Stop Work Order Comments, Reactions

Above: Unpermitted construction with old and new pipes at the base of the hillside near the Old Brewhouse on October 8, 2014.
The current Old Brewhouse owner, George Heidgerken, Falls Development LLC, has violated environmental regulations in the past.

According to a 1993 Seattle Times article, a U.S. District Court, Tacoma sentenced Heidgerken to five months' imprisonment and ordered him to pay a $4,000 fine for illegally storing 260 drums of hazardous wastes. Heidgerken was also ordered to serve a four-month term of home detention when he completed his jail term.
In June of that year, he pleaded guilty to storing the drums in Shelton without a permit in violation of federal law. The drums contained lacquers and stain used in furniture finishing.
In another case, Heidgerken was fined $10,000 by the state Department of Natural Resources (DNR) for his failure to comply with a Forest Practices Act reforestation order in Grays Harbor County. That case dragged on throughout the 1990s and was settled in early 2000, when Heidgerken lost an appeal of the fine imposed by DNR in 1994. More information about that case is available at:

Local reaction to the stop work order has been steady since the news was first reported by Little Hollywood on October 30.

Michael Chun of Associated Environmental Group, a local engineering firm working with Heidgerken, was shocked when he saw recent pictures of the site on the Little Hollywood blog.
Chun said that his firm’s involvement with the project is focused on the hazardous material cleanup of metals contamination due to the painting of barrels with leaded paint.
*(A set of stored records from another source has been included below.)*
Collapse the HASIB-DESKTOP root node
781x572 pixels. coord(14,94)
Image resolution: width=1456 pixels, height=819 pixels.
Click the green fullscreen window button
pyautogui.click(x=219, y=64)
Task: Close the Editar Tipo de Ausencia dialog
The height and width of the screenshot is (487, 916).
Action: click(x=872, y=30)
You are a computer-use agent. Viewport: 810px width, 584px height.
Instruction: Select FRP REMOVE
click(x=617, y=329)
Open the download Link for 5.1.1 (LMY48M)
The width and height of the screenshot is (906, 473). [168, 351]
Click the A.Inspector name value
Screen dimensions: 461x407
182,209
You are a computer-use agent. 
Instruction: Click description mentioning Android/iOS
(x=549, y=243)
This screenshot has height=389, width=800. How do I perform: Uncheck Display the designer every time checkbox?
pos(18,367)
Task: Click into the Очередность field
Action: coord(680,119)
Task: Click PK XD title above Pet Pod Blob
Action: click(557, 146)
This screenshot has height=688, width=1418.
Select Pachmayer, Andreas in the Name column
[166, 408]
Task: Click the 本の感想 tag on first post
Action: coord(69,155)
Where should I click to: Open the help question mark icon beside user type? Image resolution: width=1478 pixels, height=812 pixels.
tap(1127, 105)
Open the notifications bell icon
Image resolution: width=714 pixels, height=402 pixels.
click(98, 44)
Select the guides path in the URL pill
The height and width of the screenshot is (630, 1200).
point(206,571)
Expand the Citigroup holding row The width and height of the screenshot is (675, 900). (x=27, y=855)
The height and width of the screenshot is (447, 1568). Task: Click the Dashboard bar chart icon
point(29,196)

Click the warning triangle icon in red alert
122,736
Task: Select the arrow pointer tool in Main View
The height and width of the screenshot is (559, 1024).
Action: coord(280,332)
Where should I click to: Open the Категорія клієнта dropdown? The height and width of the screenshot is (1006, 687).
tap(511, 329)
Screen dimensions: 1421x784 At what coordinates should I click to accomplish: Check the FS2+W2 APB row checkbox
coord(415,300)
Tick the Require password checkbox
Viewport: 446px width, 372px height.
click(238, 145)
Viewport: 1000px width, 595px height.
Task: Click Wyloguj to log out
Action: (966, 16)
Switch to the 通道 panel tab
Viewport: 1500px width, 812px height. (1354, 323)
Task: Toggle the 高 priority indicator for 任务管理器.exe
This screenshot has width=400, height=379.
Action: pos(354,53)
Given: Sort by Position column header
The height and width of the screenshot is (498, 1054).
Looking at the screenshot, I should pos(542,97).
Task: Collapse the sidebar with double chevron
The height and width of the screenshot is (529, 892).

A former paint shop was located on the site, near the hillside that contains several artesian springs.

“Barrels were scattered all over the place,” he said. As part of a voluntary cleanup agreement with the state Department of Ecology, Heidgerken hired Chun’s firm to characterize the contamination and remove the top level of soil.

“Now we need to deal with the groundwater….We’re looking for dissolved metals. At this point, we don’t know if it’s contaminated. We need to set three resource protection wells,” explained Chun. Chun said he had wanted to place the wells this past summer, but Heidgerken delayed for unknown reasons.

“The sooner we get this started, the better. I am waiting for grading to get a drill rig down there….it’s a challenging site. I’d like to get started by the end of the year.” Chun said that Ecology requires that the water be sampled four consecutive quarters for a year.

Chun, who has led several successful environmental restoration efforts in downtown Olympia, said he hadn’t been at the Old Brewhouse property in quite a while. Chun reacted upon seeing the most recent Little Hollywood article about the old brewery. 

“Holy Cow!” Chun exclaimed when he saw the pictures. “ ….I can tell you right now I won’t be able to get a drill rig down there….George clearly went above and beyond what we needed,” said Chun. With a new perspective on the situation, Chun said he would visit the site in person as soon as possible.

Asked to comment on the stop work order, City of Tumwater Mayor Pete Kmet wrote a response to Little Hollywood last week. He also sent his statement to the Thurston County commissioners, the Port of Olympia commissioners, and City of Olympia and Tumwater councilmembers.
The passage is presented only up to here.